The whole ship was frantic, with angels scurrying in every direction. Belial left us quickly with Mephistel on his heels in order to organize the evacuation. He told us that he would meet us in the docking bay, but to leave without him if he didn’t make it in time. Though the rest of us secretly agreed that leaving without him wasn’t an option, we nodded quickly and let him go his way. They were his men, and his responsibility. We understood.
We hurried along the corridors as quickly as we could, though we were making slower time with Kai Fallon burdened by Keith’s corpse. I wanted to help him, and I knew that Marc did as well, but we were both exhausted, if for different reasons. Thankfully before either one of us tried to help, Lumial stepped into action and helped the older prince maneuver Keith’s body into a position that made it easier to carry. After that, we started to move a lot faster.
No one tried to stop us, despite recognizing us. They were far more interested in survival than in our conflict at the moment. Once I thought about it, I realized that they most likely had seen or heard the events that transpired in the throne room. It had been broadcast to the entire fleet, and there was no reason to believe that it hadn’t been shown to the entire ship as well. It had been planned as Lucifel’s big moment, after all.

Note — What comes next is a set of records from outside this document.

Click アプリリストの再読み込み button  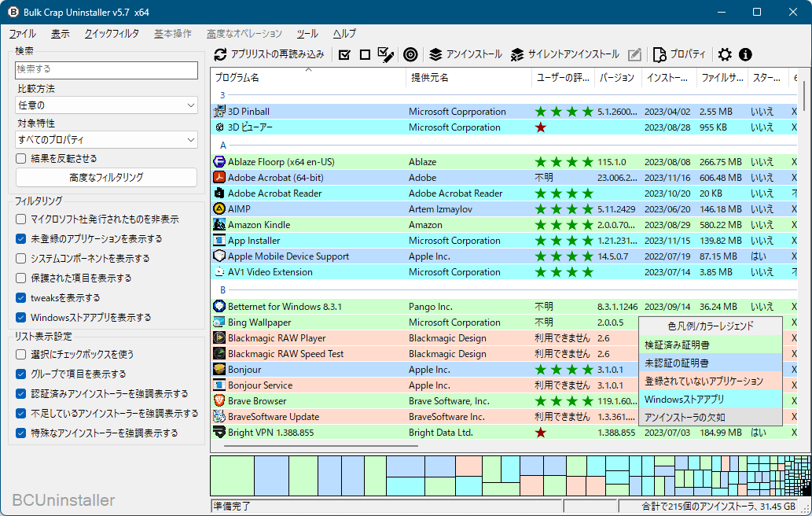pyautogui.click(x=270, y=54)
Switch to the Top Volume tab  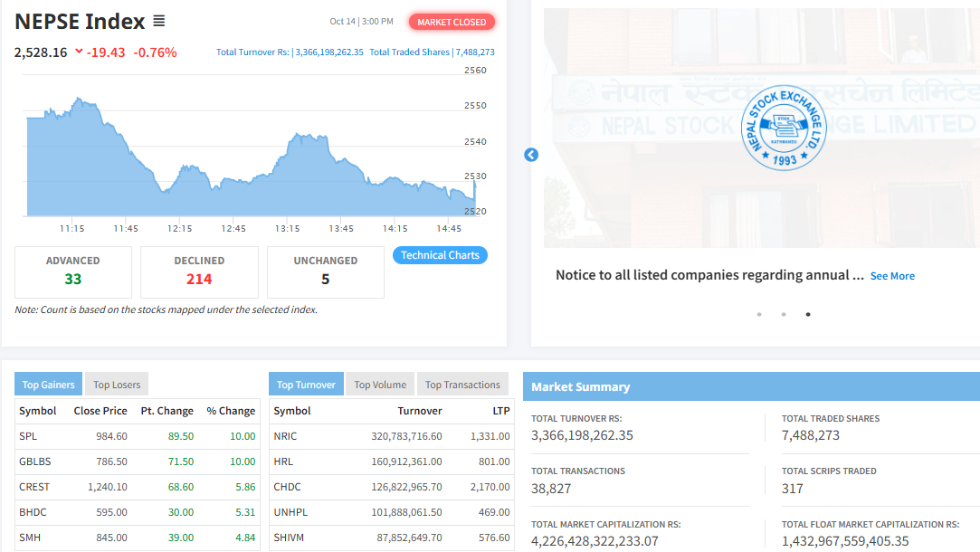(x=380, y=385)
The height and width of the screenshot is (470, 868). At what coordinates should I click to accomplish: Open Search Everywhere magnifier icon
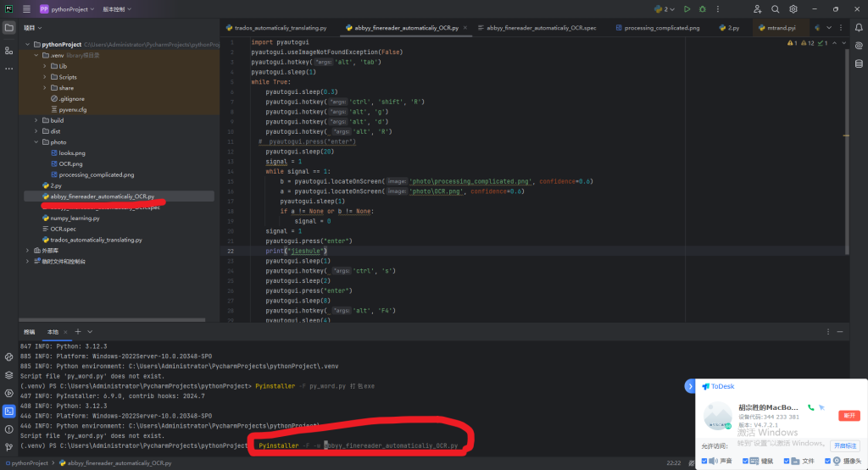point(775,9)
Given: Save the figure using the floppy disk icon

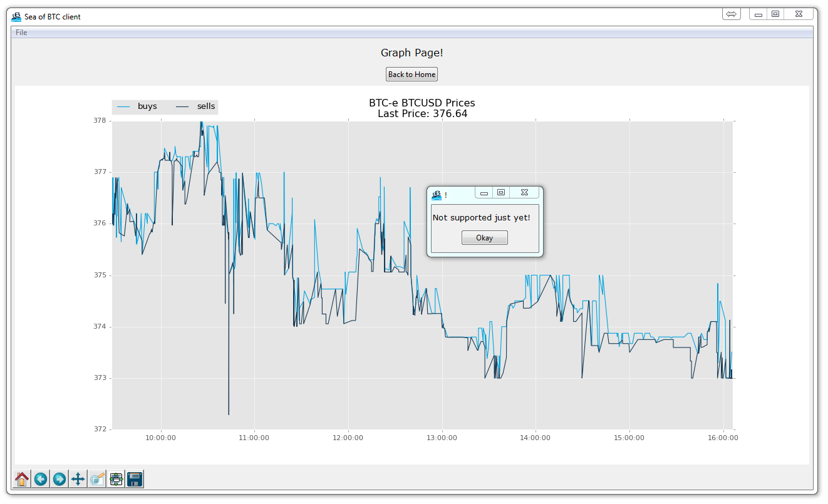Looking at the screenshot, I should click(134, 478).
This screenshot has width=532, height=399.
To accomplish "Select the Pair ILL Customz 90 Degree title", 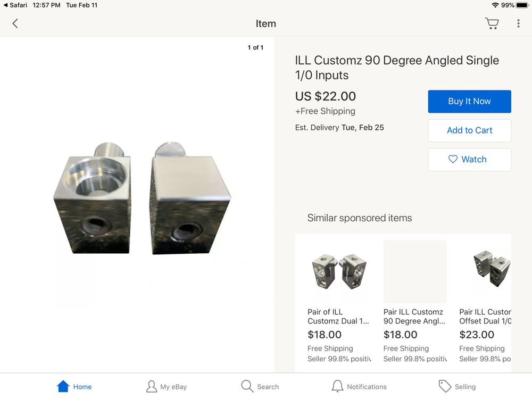I will 414,316.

When we arrived at the docking bay, smaller ships were leaving left and right, but I was pleased to see that the ship we had arrived on was still waiting for us. As quick as we could we climbed aboard and started preparing for launch.
Some of us were more eager than others, but I was still caught off guard as Lumial said, “Alright! Time to get this ship in action!”
“Sure,” I replied quickly, but then stated firmly, “but we aren’t leaving until Alan and Belial are back.”
“Of course not,” Lumial said sincerely, but then added, “unless we have to.” The edge on his voice was clear. He was going to leave them to die if it meant saving the rest of us. The angel had already thought through the entire scenario, and was ready to make the tough choice. I had to admit to myself that it was a very real possibility that our friends wouldn’t make it in time.
“You’re just going to abandon them?” Marc asked testily, and then with his voice barely concealing his anger at the thought he said firmly, “I’m not willing to make that choice.”
“We’ll wait until the last possible moment, but then we’ll have to go,” I replied, surprising everyone else that I had suddenly switched to Lumial’s point of view, “Lumial is right; we have to, or this entire mission was for nothing. He has to escape to lead his people, or they will simply continue fighting the same war.”
“I think that the demons would agree with that assessment,” Kai’Fallon offered, even though Marc was shaking his head helplessly at the prospect of leaving anyone behind, “I personally wouldn’t want any other outcome than to see Lumial at the head of Heaven. Anything is better than Michael, Gabriel, or god forbid, Raphael.”
The mention of the younger angel seemed to bring some of the fire back to Marc’s fight. “Speaking of Raphael, while we’re waiting you can explain how you were freed,” he suggested, though his tone said that it was more of a demand than a request. He then proceeded to take a shot at Belial, “I wouldn’t have thought that Belial would have had the courage to free you on his own. He would have to choose between brothers, and in that case for him it would have meant that mother knew best. I’m very surprised that he didn’t bring you back ready to mount your head for mommy dearest.”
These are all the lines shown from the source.